§ Exercise
Return the stretch of records from the line containing "You are a computer-use agent. Screen" through the line containing "tap(305, 75)", copied word for word, with both of those lines included.

•••

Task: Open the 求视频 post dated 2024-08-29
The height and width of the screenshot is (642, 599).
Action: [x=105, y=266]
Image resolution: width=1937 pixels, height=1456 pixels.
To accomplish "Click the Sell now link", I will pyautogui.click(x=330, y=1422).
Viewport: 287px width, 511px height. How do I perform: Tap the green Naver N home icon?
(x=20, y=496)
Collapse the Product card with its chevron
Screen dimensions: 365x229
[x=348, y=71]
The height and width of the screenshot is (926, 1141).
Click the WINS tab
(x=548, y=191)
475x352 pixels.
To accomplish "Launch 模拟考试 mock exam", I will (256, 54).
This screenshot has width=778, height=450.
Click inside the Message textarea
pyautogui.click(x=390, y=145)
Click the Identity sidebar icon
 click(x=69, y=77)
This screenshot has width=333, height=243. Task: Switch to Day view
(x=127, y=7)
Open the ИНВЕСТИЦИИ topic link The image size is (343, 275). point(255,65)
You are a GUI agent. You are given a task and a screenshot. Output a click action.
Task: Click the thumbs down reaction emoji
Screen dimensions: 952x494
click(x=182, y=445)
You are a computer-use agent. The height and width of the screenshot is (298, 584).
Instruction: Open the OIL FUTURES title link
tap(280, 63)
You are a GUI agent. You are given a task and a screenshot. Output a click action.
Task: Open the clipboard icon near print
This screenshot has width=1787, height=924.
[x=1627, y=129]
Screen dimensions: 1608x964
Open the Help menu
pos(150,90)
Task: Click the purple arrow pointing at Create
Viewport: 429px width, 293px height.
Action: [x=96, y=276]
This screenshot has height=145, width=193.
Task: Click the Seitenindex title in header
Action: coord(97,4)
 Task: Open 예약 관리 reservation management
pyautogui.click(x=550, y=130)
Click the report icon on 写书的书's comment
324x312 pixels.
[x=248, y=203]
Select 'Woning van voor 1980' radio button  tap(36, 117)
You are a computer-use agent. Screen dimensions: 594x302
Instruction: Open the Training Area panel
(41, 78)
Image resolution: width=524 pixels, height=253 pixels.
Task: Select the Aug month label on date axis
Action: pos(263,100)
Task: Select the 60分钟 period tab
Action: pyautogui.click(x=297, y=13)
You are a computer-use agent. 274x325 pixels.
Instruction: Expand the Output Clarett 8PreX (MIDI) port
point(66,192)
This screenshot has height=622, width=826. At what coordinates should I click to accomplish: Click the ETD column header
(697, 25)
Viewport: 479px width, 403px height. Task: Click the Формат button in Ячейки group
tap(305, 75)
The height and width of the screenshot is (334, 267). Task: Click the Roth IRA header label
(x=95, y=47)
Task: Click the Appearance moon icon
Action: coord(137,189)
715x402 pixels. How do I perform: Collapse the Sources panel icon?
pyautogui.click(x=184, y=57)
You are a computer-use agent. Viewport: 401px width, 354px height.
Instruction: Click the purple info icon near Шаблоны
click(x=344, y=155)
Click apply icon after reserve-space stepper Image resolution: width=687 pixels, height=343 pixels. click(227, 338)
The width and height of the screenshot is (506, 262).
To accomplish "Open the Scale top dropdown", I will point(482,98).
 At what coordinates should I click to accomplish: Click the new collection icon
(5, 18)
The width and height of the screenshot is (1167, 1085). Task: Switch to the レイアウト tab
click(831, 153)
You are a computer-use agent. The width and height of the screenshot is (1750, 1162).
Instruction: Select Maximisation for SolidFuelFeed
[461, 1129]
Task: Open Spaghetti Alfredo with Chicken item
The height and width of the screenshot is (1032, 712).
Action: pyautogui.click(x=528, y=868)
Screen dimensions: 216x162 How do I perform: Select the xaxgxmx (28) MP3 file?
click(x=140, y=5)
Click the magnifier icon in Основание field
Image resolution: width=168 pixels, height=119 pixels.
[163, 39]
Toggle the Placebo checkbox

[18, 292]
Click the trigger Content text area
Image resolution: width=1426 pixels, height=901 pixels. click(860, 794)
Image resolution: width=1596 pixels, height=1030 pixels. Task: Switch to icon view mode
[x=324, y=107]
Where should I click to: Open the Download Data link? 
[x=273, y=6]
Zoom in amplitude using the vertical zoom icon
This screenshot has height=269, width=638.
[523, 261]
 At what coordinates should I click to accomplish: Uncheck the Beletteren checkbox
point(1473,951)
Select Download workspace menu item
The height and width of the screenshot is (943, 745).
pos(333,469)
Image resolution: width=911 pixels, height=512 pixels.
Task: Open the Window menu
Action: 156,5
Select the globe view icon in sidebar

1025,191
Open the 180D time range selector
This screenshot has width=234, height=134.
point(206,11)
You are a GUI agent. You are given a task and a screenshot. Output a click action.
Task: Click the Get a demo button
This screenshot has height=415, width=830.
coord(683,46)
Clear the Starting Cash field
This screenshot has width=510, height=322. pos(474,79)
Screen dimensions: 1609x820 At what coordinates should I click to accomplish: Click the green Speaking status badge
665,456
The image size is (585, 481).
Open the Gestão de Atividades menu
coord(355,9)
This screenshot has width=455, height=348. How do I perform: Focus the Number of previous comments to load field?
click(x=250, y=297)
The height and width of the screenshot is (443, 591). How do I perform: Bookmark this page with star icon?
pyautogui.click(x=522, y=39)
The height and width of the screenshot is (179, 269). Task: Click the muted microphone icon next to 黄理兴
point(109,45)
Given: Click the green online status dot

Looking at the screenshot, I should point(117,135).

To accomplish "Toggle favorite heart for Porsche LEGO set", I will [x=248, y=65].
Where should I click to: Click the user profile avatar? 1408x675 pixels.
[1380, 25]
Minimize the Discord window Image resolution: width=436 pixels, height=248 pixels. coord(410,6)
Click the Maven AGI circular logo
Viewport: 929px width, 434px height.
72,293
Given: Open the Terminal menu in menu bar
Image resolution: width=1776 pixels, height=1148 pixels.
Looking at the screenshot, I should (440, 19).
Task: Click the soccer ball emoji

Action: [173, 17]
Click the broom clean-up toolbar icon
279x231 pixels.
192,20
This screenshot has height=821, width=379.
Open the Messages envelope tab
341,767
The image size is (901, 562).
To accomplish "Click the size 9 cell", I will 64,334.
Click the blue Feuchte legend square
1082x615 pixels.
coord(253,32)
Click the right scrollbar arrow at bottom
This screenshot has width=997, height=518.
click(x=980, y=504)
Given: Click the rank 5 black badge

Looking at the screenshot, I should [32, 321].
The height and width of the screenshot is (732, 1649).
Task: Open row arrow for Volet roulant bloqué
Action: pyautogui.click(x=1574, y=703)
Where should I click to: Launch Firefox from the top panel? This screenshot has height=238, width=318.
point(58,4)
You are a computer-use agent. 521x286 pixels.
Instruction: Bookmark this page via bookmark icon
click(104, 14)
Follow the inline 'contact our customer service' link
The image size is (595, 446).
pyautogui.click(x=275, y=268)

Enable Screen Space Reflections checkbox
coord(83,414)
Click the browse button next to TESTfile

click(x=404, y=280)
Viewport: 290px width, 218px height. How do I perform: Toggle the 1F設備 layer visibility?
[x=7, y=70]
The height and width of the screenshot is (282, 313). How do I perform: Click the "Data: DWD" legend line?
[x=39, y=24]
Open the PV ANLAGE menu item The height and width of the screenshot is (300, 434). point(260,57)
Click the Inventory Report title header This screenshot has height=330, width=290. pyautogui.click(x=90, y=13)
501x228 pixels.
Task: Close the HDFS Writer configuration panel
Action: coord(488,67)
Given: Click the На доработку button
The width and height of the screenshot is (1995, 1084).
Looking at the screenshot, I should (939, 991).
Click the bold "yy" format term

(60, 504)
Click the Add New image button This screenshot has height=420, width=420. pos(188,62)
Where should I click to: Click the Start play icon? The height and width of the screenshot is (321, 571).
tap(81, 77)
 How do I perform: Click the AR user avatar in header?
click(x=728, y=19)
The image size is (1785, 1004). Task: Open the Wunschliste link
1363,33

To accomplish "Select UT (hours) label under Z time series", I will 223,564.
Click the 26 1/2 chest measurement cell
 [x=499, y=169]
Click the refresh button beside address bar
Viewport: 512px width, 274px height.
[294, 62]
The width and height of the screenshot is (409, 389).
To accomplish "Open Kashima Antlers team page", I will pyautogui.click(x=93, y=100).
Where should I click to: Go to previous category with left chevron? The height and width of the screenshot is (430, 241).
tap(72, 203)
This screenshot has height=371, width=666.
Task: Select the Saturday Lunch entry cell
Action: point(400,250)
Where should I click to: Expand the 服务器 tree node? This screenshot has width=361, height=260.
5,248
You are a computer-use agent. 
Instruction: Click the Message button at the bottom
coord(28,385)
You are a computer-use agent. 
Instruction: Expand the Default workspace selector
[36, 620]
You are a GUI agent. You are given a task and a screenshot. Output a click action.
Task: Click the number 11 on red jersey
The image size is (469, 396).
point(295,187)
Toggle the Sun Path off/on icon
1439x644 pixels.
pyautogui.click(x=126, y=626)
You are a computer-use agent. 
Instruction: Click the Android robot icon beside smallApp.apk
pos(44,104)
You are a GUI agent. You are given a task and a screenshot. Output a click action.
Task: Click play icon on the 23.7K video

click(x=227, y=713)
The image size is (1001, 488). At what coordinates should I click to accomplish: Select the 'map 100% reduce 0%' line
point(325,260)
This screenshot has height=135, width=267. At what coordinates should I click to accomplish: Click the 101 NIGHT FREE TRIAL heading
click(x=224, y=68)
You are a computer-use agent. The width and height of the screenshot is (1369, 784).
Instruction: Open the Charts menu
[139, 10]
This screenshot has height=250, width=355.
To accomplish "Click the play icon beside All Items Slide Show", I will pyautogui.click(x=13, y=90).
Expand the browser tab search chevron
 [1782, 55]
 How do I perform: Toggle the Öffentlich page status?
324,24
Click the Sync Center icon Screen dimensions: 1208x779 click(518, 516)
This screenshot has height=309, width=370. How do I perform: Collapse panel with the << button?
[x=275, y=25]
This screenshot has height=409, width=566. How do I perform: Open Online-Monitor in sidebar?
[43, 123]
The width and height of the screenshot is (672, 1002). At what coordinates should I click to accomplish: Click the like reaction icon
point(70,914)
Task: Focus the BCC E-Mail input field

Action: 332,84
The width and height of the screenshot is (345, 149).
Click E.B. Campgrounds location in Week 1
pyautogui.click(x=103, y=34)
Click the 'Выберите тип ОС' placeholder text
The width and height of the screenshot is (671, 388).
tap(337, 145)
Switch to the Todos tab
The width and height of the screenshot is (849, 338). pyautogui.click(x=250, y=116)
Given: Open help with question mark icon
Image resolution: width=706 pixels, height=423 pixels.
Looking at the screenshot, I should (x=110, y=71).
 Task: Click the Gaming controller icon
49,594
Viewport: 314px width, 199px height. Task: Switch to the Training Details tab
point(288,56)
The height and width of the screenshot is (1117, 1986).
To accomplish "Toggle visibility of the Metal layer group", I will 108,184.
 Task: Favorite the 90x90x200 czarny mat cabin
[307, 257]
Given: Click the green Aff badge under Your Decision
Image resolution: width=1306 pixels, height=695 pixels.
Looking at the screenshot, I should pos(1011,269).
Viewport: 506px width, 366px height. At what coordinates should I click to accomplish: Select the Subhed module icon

•••

§ Response to this task
You are a computer-use agent. Screen dimensions: 594x302
Instruction: Open the Training Area panel
(41, 78)
Image resolution: width=524 pixels, height=253 pixels.
Task: Select the Aug month label on date axis
Action: pos(263,100)
Task: Select the 60分钟 period tab
Action: pyautogui.click(x=297, y=13)
You are a computer-use agent. 274x325 pixels.
Instruction: Expand the Output Clarett 8PreX (MIDI) port
point(66,192)
This screenshot has height=622, width=826. At what coordinates should I click to accomplish: Click the ETD column header
(697, 25)
Viewport: 479px width, 403px height. Task: Click the Формат button in Ячейки group
tap(305, 75)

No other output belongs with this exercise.